◆ WHAT YOU HAVE TO DO
Could you return every line of the records below that contains the word "This"?

··· AVAILABLE DATA ···

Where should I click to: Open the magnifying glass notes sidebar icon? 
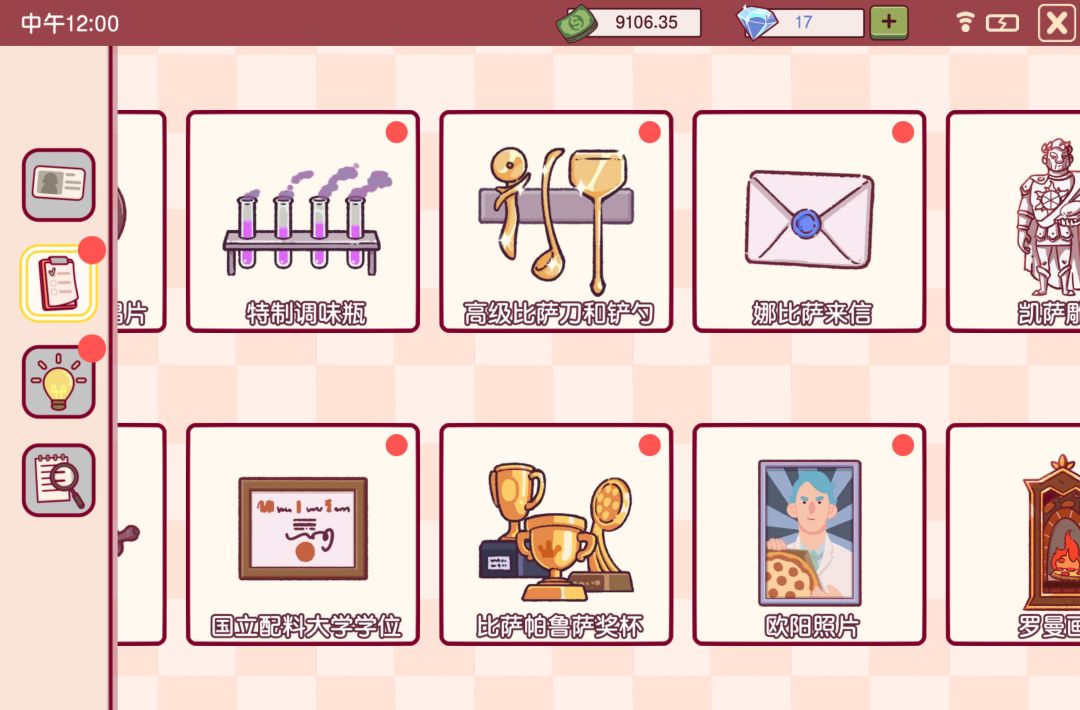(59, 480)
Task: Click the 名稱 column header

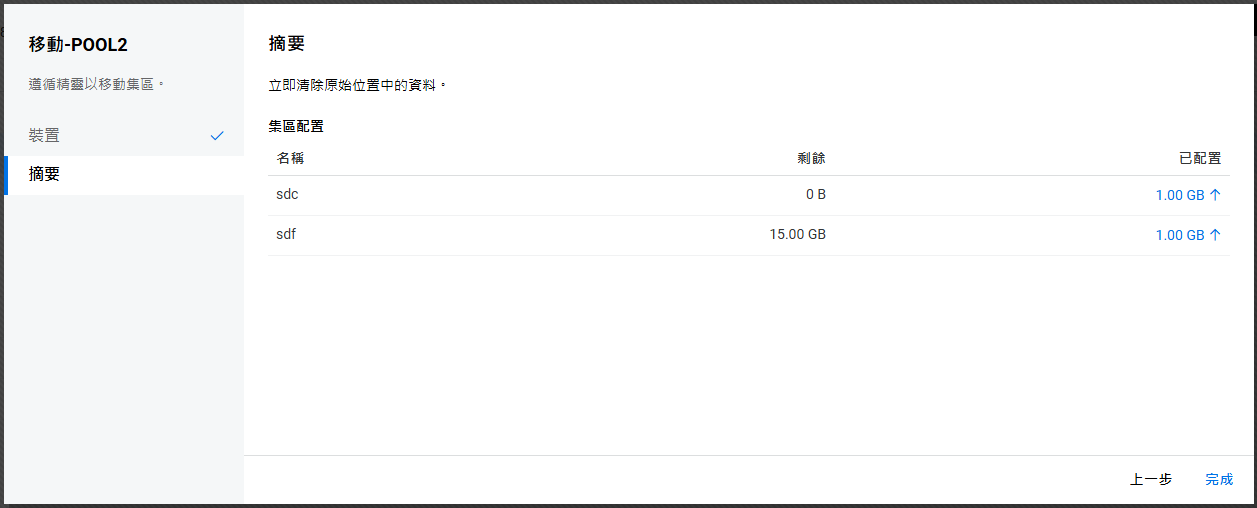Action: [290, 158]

···
··· AVAILABLE DATA ···

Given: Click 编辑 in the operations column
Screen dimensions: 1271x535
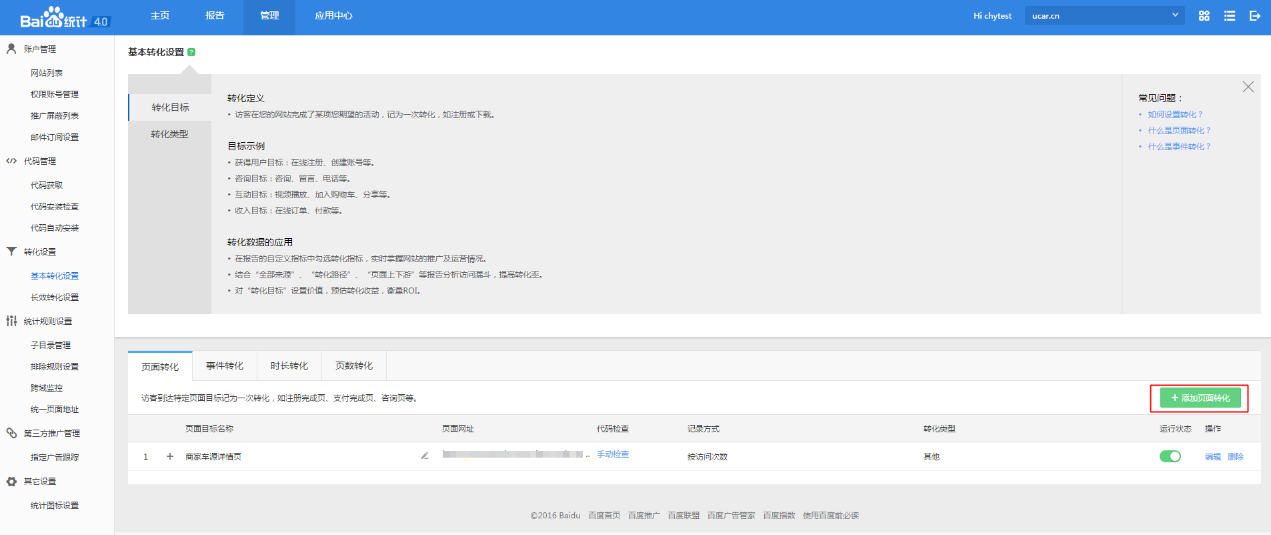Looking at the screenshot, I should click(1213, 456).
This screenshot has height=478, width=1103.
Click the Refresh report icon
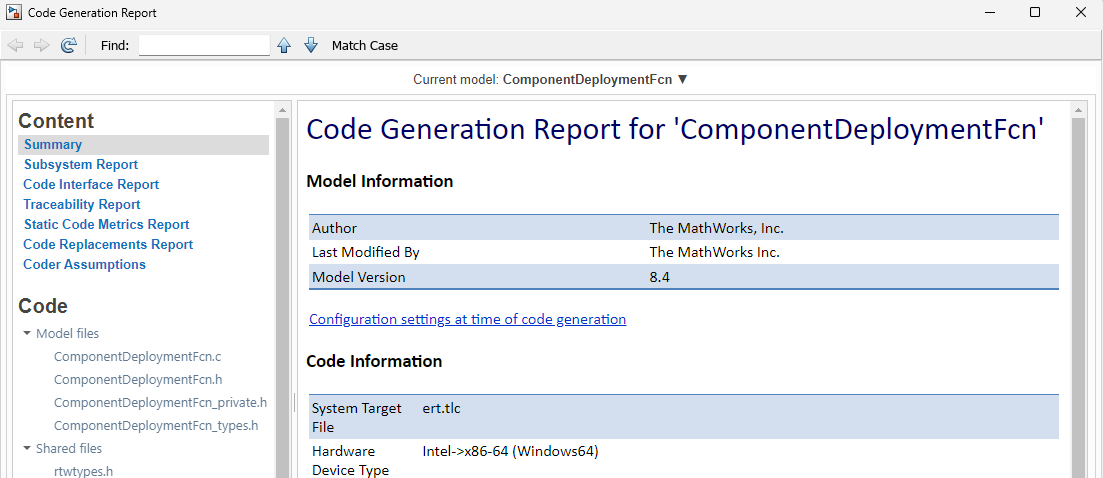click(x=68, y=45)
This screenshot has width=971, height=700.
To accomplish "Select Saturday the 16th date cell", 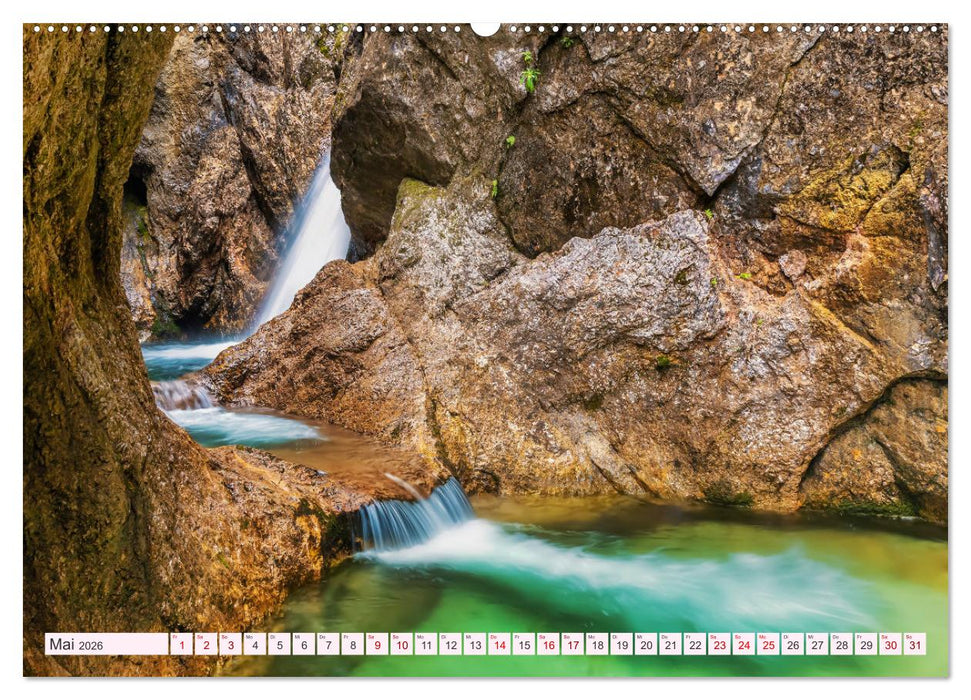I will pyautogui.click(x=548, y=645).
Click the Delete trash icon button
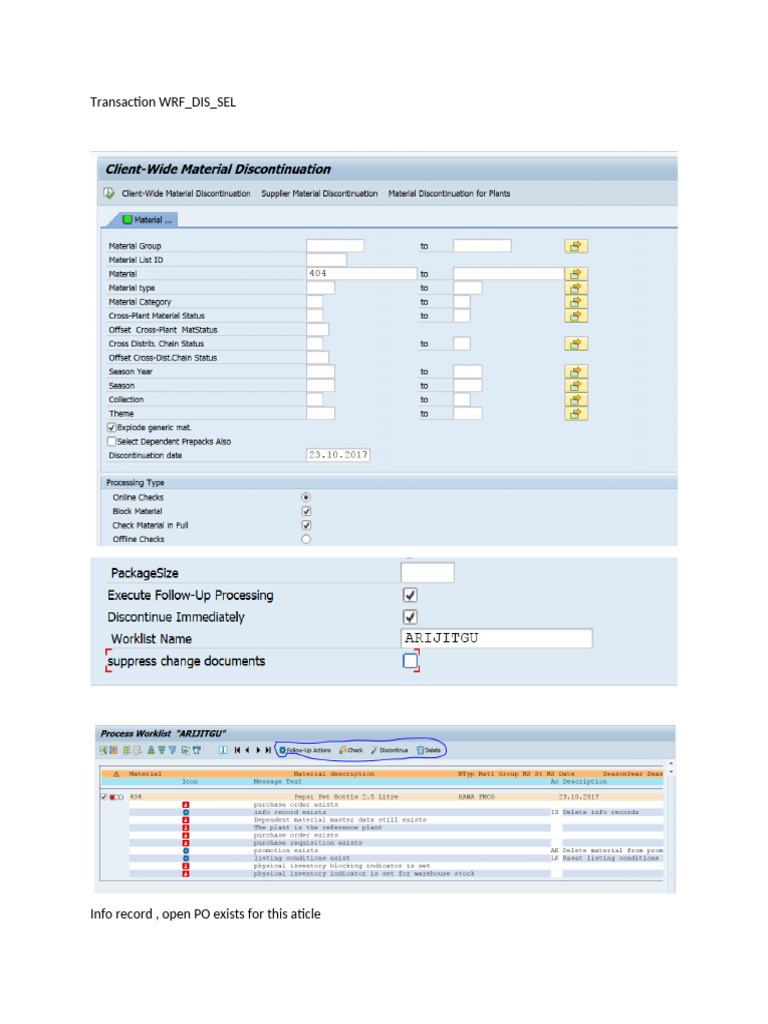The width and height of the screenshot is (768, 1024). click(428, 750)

···
··· AVAILABLE DATA ···

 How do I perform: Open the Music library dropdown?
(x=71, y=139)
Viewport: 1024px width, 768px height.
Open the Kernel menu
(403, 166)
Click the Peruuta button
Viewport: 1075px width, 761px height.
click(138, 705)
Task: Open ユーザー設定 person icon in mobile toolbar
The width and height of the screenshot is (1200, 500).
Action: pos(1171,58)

···

◆ OUTPUT BELOW
This screenshot has height=478, width=1103.
This screenshot has width=971, height=700.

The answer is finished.